This is How to Take the Best Food Photos, According to Food Photographers

This is How to Take the Best Food Photos

Every food lover with an Instagram account dreams of being an amazing food photographer. But unfortunately, more often than not, food photos come out looking more like food fails than scrumptious meals. We can help you with that.

We reached out to a few professional food photographers to find out what techniques can take your food social media posts to the next level.

Food photographers know their stuff.

It’s all about presentation and light

An omelette and breakfast potatoes are always just an omelette and breakfast potatoes until you make them more than that. If you don’t get creative with your food presentation, your photos could look flat or worse — boring.

Always re-plate and re-arrange your food so it has interesting design elements and levels to it, Trig Bundgaard, a professional photographer based in Colorado Springs, Colorado, and owner of Trystan Photography, says. Try multiple plating designs and wipe the edges of the plate.

If you have extra food, add a few coats of vegetable oil to it to keep it looking shiny and fresh. “It may sound gross, but our brains think it looks tastier than flat dull foot — think of how quickly a burger can dry out while you shoot. Even breads benefit from a quick thin coat with a bush,” Bundgaard adds.

Also: Remember that food always looks better on smaller dishes. “If you are plating the food yourself, opt for salad plates instead of dinner plates — this way the food feels like the focus instead of getting lost in the scene,” Rachel Ballard, professional food blogger and New York Times bestselling food photographer, says.

And windows are your friend, so, avoid using a flash at all costs. If you have access to a window not in the direct sun, use the outside light to give flat yet dramatic light to your food, Bundgaard says. “Windows that have a sheer curtain to diffuse the light are especially good.”

Food Photographers are cookie posing champs.

Consider upgrading your camera and invest in accessories

If you’re willing to make a camera upgrade, make sure you get to know it and invest in a good lens. It’s fine to shoot in auto mode if you are just learning, Ballard says. But try to move to manual when you can and push yourself.

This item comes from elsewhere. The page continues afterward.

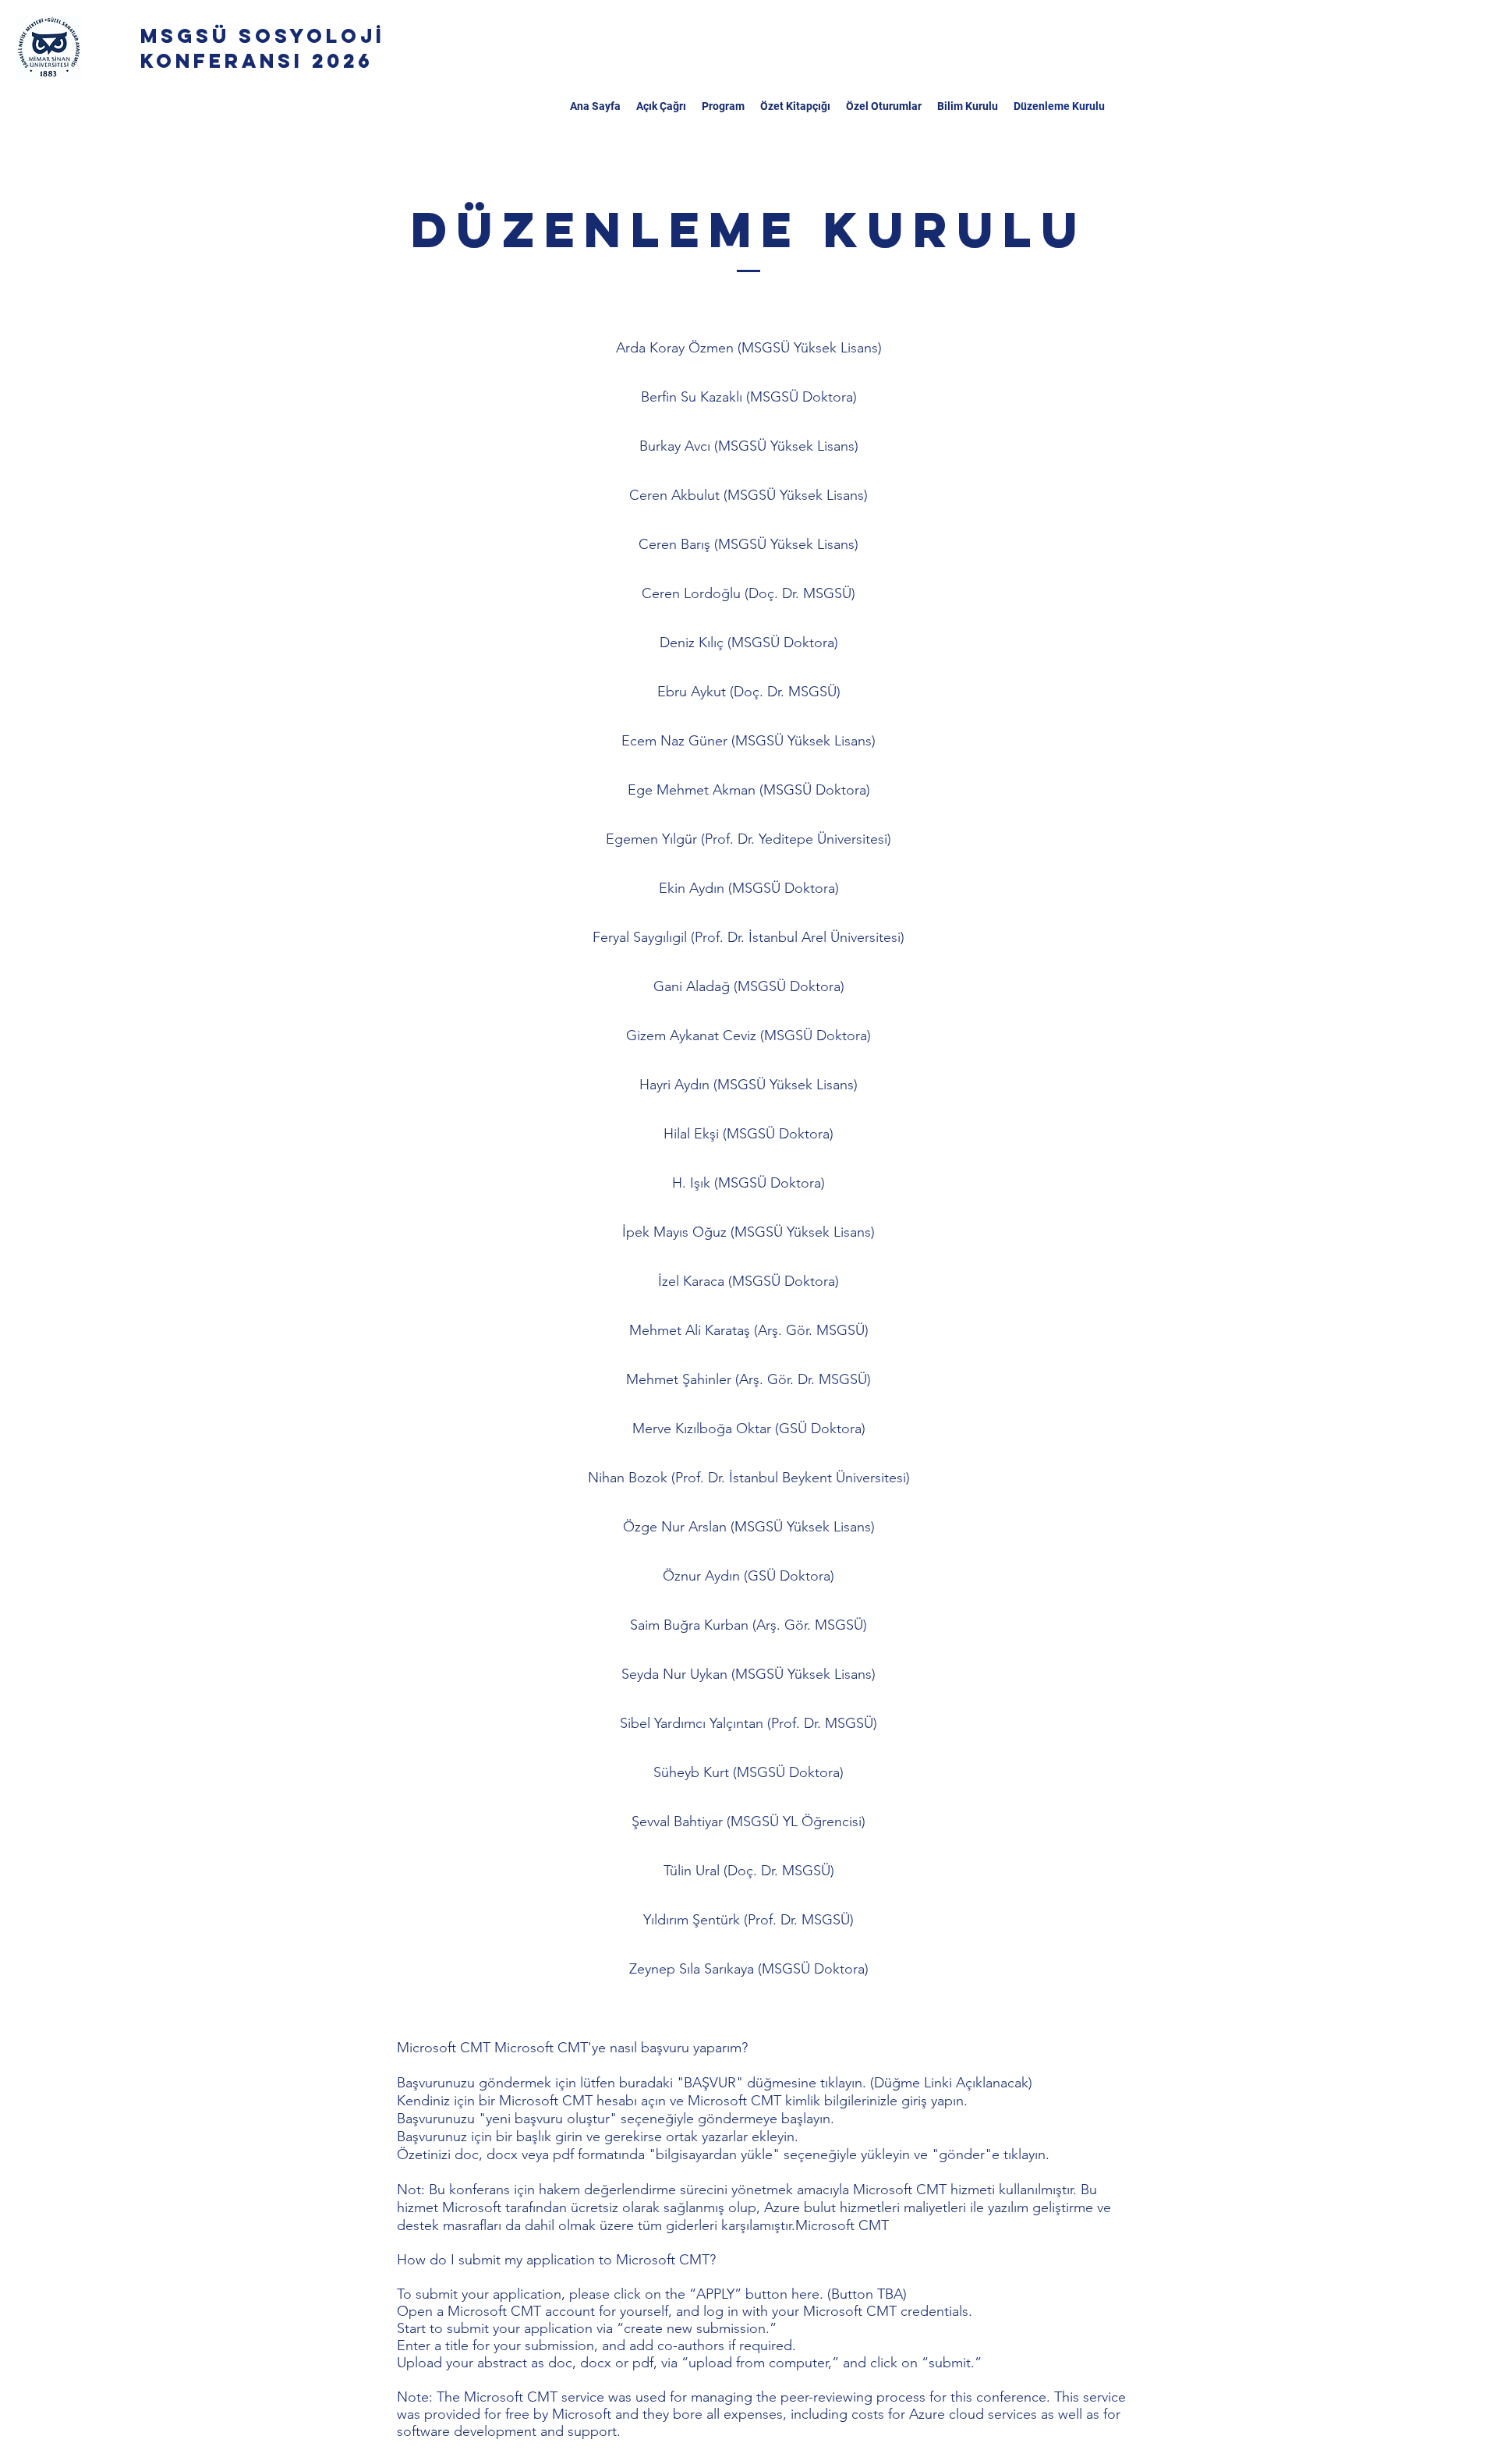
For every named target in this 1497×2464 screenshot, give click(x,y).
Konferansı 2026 (256, 60)
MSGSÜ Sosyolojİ (267, 35)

And a good lens is far and away more important than an ultra fancy camera, Ballard adds. “I do recommend a DSLR, but some amazing pictures are taken with iPhones every day.”

And avoid the kit lens that comes with most DSLR cameras. Buy one that will give you a shallow depth of field.

Ballard explains that the Canon 100mm 1.8 is a great starter lens. It’s just over $100. “And lots of photographers love the 100mm macro lens as well, it’s just a bit more expensive,” she adds.

Bundgaard says that if you are working with a DSLR, use a wide aperture to accent different parts of the dishes through selective focus. “For example, if the entire point of a dish is the seared ahi tuna, it doesn’t matter if the rice in the foreground of the image is out of focus.”

If you don’t have a camera that will allow for shallow depth of field, that’s okay, too. There are inexpensive photo processing software that will allow you to blur additional parts of the image for a similar, but less effective look. Bundgaard recommends Lightroom by Adobe.

Ravi Jolly, co-founder and president of I Heart Keenwah, also recommends investing in a good tripod — one that can take overhead shots. “Overhead (aka top-down) angles are very popular in food photography these days, and having a secure mount for the camera is key on allowing you to compose the shot. A reasonably priced tripod goes on Amazon for around $150,” Jolly says.

Food photographers know how to make pizza look like a $500 meal.

Appeal to people’s senses

The most visually engaging food photos are the ones that appear to be captured mid-scene. Also: Viewers want to connect not only with the finished product, but also with the process of preparing food. “Don’t hold back on using raw ingredients, cooking tools, and even cooking dishes as photo props,” Jolly says.

Food photography’s goal should be to awaken the viewer’s senses. There are a few tricks to do this, Jolly adds. “When shooting chocolate, aim to catch the chocolate when it still retains its glisten. [And] when shooting a hot dish, try to capture its steam. When shooting something creamy, try to capture its airiness.”

And don’t hold back on adding a hand (or two) to your shot. A cropped hand nibbling at a piece of cake, or a hand whisking coconut cream in a mixing bowl is great, Jolly suggests. “A hand adds a more relatable, human element without distracting from the food.”